## Work to do
Copy the listing below word for word, from the line that contains "Like blestq's comment with heart icon" down through the line that contains "Action: (x=253, y=396)", including both of those lines.
=== Material for this exercise ===
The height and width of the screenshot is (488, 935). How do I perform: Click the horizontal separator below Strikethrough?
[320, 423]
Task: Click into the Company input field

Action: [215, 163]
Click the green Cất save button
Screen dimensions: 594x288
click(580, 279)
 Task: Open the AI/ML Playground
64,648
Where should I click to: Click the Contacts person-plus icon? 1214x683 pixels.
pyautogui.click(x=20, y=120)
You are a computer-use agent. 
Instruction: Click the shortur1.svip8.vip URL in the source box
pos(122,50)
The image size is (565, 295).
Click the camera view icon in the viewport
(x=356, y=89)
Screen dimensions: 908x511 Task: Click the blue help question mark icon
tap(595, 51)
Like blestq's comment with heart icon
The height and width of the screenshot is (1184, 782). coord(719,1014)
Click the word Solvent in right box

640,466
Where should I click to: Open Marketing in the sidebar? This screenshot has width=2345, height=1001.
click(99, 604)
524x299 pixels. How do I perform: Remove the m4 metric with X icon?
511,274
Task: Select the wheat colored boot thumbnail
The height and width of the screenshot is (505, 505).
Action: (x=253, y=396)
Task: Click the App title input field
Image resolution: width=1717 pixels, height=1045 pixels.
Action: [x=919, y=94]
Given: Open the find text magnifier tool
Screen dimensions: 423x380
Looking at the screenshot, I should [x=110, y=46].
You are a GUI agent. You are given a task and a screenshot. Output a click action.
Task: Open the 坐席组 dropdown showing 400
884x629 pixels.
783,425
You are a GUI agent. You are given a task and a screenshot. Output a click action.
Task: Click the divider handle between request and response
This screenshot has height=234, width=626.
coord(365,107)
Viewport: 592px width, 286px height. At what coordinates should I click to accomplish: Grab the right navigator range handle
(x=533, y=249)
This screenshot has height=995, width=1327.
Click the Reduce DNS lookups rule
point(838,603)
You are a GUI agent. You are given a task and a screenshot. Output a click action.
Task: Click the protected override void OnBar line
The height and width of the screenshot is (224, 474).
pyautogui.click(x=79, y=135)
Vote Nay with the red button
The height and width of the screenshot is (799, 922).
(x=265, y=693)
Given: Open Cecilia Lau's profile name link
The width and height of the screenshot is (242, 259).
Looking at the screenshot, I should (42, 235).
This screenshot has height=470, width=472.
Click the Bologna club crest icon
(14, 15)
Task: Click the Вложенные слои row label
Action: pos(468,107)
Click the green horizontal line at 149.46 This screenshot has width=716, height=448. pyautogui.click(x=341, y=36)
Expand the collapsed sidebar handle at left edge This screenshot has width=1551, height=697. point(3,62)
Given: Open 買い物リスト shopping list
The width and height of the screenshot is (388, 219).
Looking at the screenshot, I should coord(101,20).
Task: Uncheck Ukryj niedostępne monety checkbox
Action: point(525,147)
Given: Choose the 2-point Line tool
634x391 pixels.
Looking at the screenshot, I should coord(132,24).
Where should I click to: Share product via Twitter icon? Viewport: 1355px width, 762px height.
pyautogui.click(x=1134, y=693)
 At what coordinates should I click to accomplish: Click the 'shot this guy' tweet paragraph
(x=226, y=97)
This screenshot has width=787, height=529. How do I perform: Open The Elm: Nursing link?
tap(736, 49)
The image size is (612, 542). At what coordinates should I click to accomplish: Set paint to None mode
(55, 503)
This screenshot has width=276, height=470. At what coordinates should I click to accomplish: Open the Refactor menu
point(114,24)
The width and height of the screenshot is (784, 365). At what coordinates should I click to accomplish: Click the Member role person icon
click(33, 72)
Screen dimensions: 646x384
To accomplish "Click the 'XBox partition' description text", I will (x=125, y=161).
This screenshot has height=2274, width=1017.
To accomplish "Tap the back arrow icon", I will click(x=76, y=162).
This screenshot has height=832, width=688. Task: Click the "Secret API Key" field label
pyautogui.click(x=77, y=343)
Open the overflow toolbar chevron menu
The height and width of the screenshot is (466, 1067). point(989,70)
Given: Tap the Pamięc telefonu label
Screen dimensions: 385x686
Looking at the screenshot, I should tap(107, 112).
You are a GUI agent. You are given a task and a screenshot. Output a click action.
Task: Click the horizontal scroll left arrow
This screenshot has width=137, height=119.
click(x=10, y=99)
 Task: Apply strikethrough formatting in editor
===
## Right answer
Like blestq's comment with heart icon
The height and width of the screenshot is (1184, 782). coord(719,1014)
Click the word Solvent in right box

640,466
Where should I click to: Open Marketing in the sidebar? This screenshot has width=2345, height=1001.
click(99, 604)
524x299 pixels. How do I perform: Remove the m4 metric with X icon?
511,274
Task: Select the wheat colored boot thumbnail
The height and width of the screenshot is (505, 505).
Action: (x=253, y=396)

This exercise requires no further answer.